Print Only Protected Material
Despite our freedoms of speech in the United States, there are just some things that will land you in hot water. Calling for the evisceration and murder of a group of people, for example, is not a protected free speech. You can print the news. You can print your opinion. You can print controversy. Stay away from material that would be considered unconstitutional.
Avoid Defamation and Libel
Unsubstantiated material can be considered slander. In addition, a newspaper is not a bully pulpit, a place for you to get your personal gripe off your chest. You don’t want to use the newspaper as a form of revenge to attack someone’s character or personality.
A student newspaper should have no place for mocking individuals—regardless of the reason. Even on a school level, bias is not pretty and is often just petty. Try to stay objective in your writing.

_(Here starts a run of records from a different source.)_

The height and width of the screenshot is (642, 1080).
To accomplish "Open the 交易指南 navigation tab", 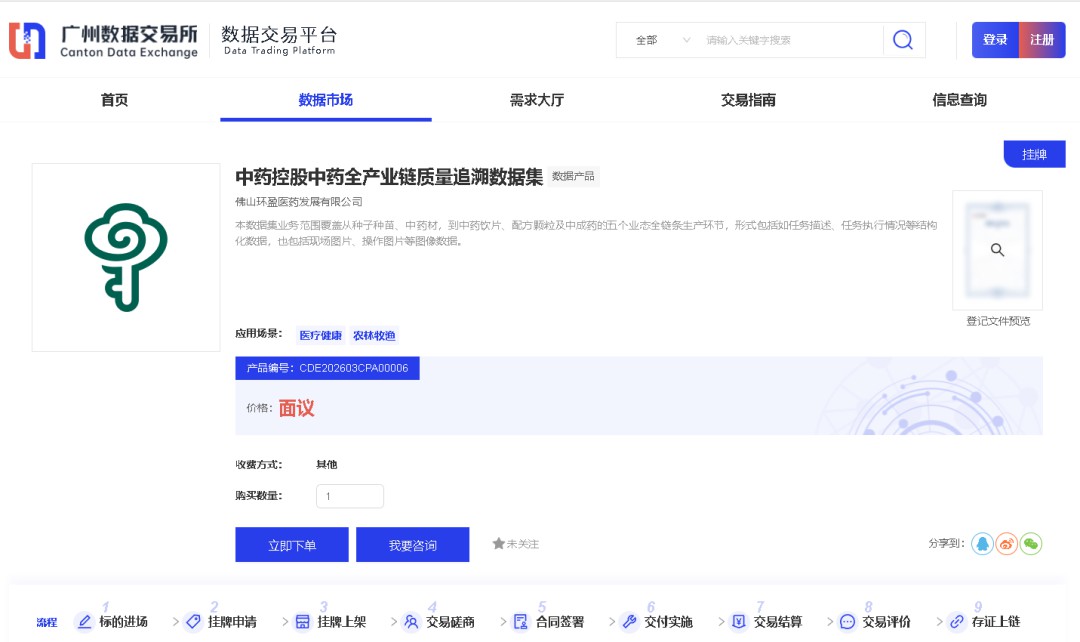I will (748, 100).
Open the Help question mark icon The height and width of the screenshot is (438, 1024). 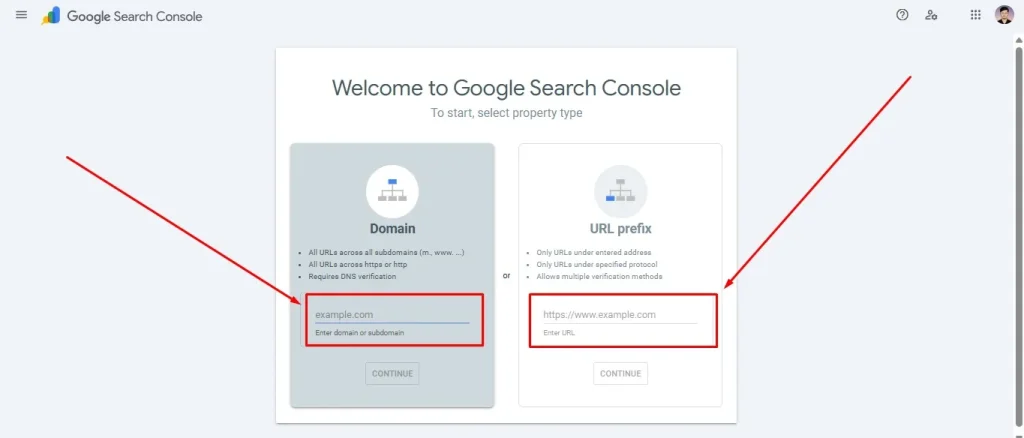pos(902,15)
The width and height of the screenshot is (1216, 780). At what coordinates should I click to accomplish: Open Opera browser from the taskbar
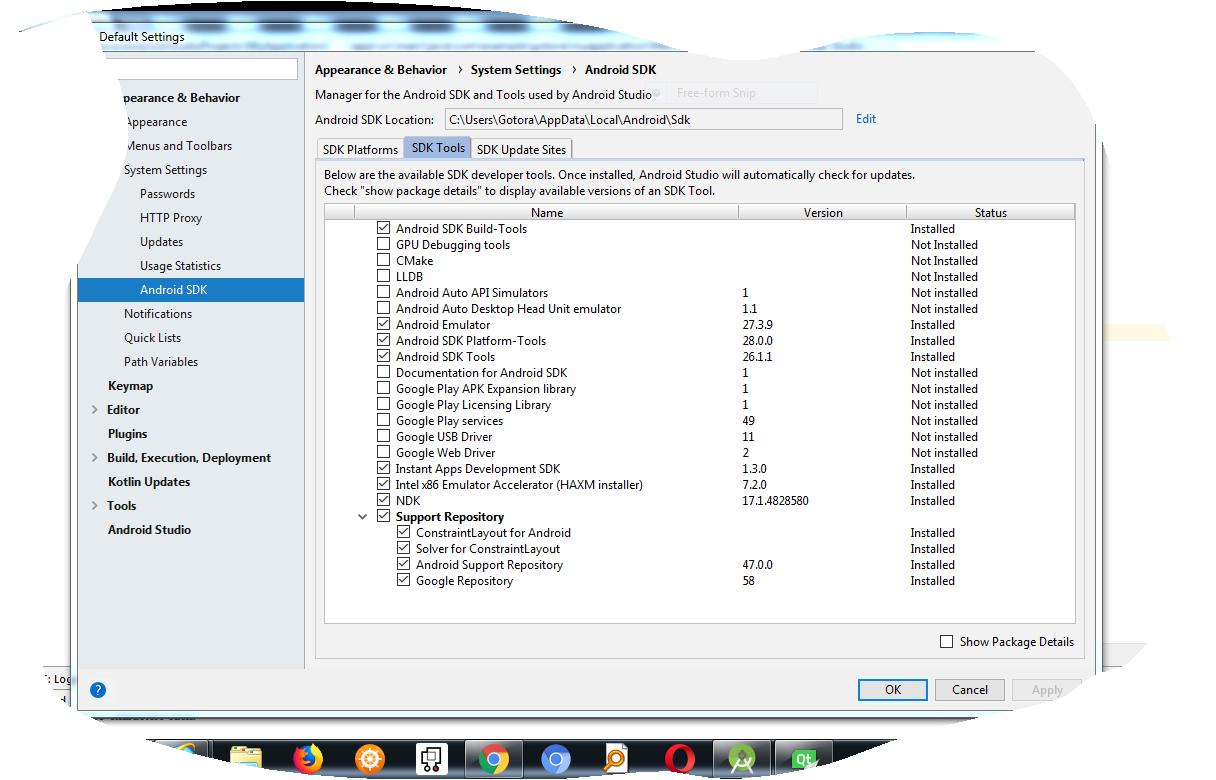[x=680, y=760]
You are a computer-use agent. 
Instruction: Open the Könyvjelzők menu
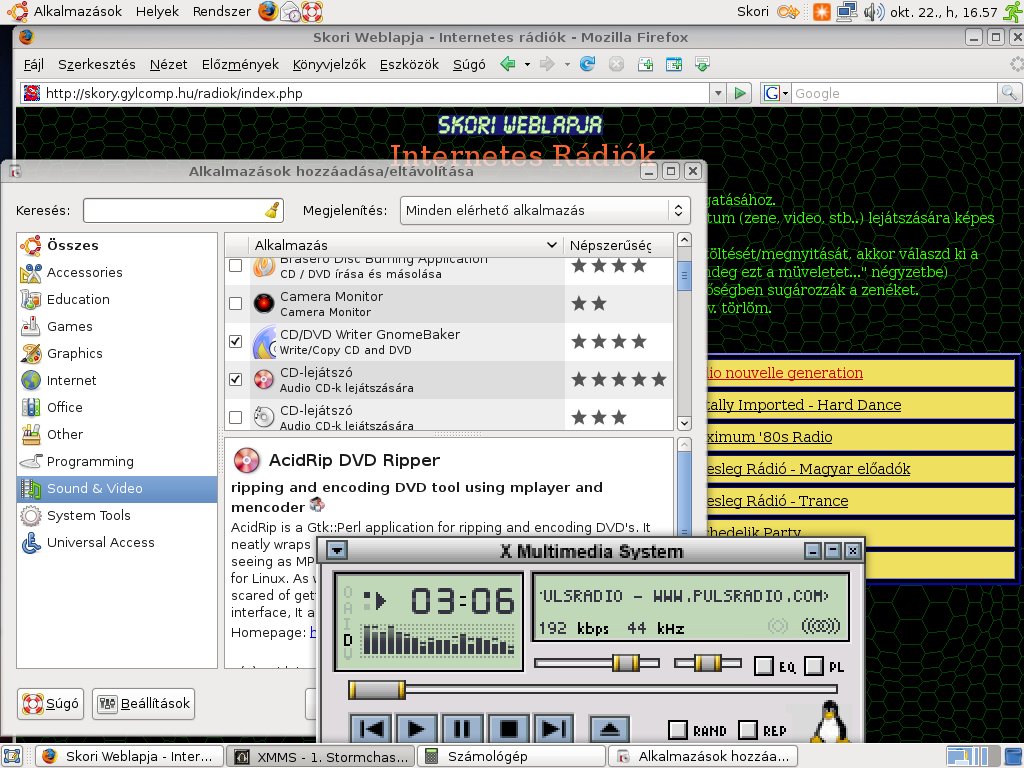pyautogui.click(x=329, y=64)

Avoid Obscene or Vulgar Content
There should be no place for this type of material in your newspaper. Not only will obscenity or vulgarity seem petty and weak, but it will cast your writing as immature. This is beside the fact that such material will offend people. The goal of journalism is not to offend people, but to give a well-researched piece that is meant to sway opinion.

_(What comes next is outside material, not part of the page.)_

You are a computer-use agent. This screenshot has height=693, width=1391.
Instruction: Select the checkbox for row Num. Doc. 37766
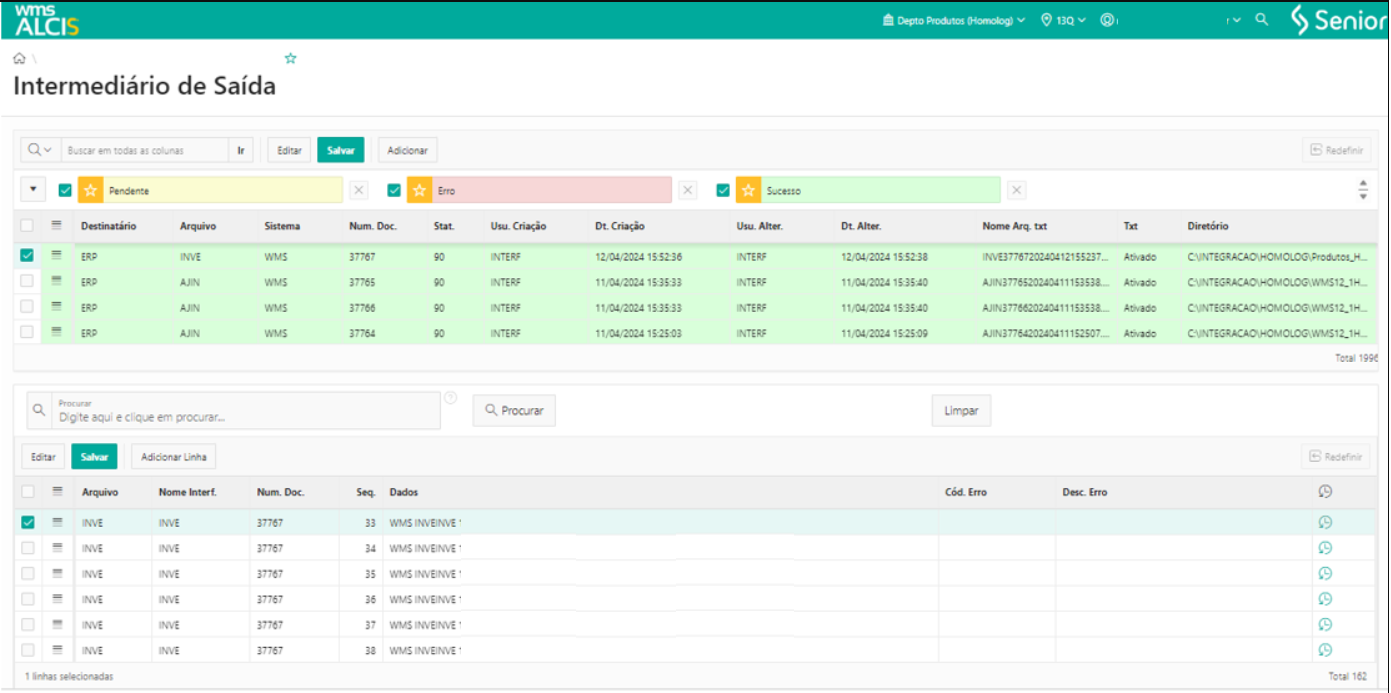[x=27, y=307]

Always give credit to whom credit is due. Never steal someone else’s work or words. Not only is this against the law, but it will reflect negatively on you. Since practically everything is on the internet, it is no longer that difficult to check and see if you have stolen someone else’s work. Even a simple rewording of sentences is stealing. Give credit.
Sometimes it is just simple and easy to make up facts that you think should or might exist. Assumptions often lead to fabrication. Check and double-check all your sources to be sure that you are not, in fact, making something up. Fabrication in journalism often comes from well-meaning people who think something is true without having done the proper research or investigation.
Avoid Conflicts of Interest
It is impossible to be objective and write a piece about a close friend, a teacher you know well, or a family member. Not only do you lean towards favoritism, but even if you can be objective and honest, you may end up straining relationships.
Indeed, once people realize that you have a conflict of interest, they will automatically doubt your words, bringing suspicion upon you and your story.
Avoid Disrupting School Operations
Do not write something that will impede the normal operations of your school. You may feel this to be unfair and somewhat hypocritical, but it is too dangerous. A similar situation would be a reporter deciding to write an article that attacks his own newspaper. Not only would the newspaper not print it, the reporter will most likely find himself out of a job.
Your school has given you a forum, but biting the hand that feeds you, in this case, may result in the shutting down of your voice altogether. It is simply good practice to avoid any story that might jeopardize the overall operations of your school.